Use of a radiofrequency probe for tenoscopic-guided annular ligament desmotomy
Version of Record online: 18 AUG 2011
© 2011 EVJ Ltd
Equine Veterinary Journal
Volume 44, Issue 4, pages 412–415, July 2012
How to Cite
MCCOY, A. M. and GOODRICH, L. R. (2012), Use of a radiofrequency probe for tenoscopic-guided annular ligament desmotomy. Equine Veterinary Journal, 44: 412–415. doi: 10.1111/j.2042-3306.2011.00454.x
- Issue online: 6 JUN 2012
- Version of Record online: 18 AUG 2011
- [Paper received for publication 02.03.11; Accepted 27.05.11]
- annular ligament;
- radiofrequency energy
Reasons for performing study: Annular ligament desmotomy is commonly performed in horses with chronic tenosynovitis. Previously reported tenoscopic techniques have limitations related to haemorrhage and awkward instrumentation. Radiofrequency (RF) energy affords precision and excellent haemostasis and may be a good alternative to sharp transection of the annular ligament in horses.
Objective: To describe a technique for using a RF probe for tenoscopic-guided annular ligament desmotomy and to report the clinical outcome of horses in which it was performed.

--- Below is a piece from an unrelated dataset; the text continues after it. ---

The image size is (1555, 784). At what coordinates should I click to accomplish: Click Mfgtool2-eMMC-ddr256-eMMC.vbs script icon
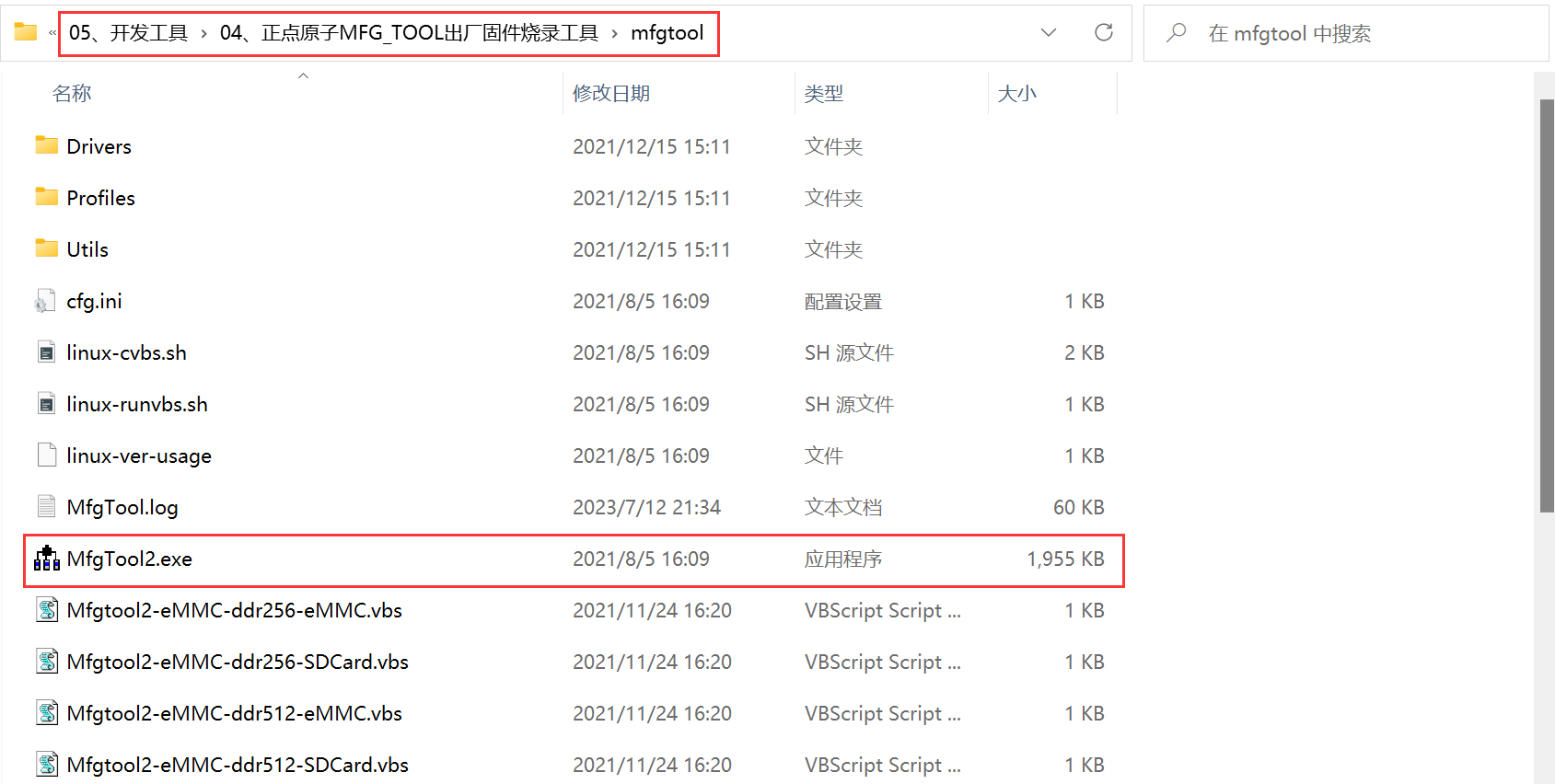click(46, 610)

Methods: Cadaver specimens (n = 14) and live horses undergoing unrelated terminal procedures (n = 2) were used to optimise the tenoscopic-guided RF annular ligament desmotomy technique. Records were examined for all horses undergoing annular ligament desmotomy with an RF probe from 2003 to 2008 for which follow-up of >1 year post operatively was available.
Results: The annular ligament was successfully transected in the cadaver and live horse model limbs using 2 different commercially available RF probes. Complete transection was achieved with practice and confirmed on gross dissection. Histopathology did not reveal any collateral damage to surrounding tissue. Follow-up of >1 year was available for 6 of 7 clinical cases. Four of 6 horses returned to work. Owners were satisfied with the outcome in all cases.
Conclusions: Desmotomy using a RF probe allows precise tissue transection under tenoscopic guidance without damage to surrounding structures or haemorrhage. With experience, it is an easily performed technique. In clinical patients, an acceptable outcome may be expected.
Potential relevance: Tenoscopic-guided RF annular ligament desmotomy offers advantages, including reliable haemostasis and precise tissue transection, over previously reported techniques and is a viable surgical alternative for treating horses with annular ligament desmitis and other complex pathology within the tendon sheath.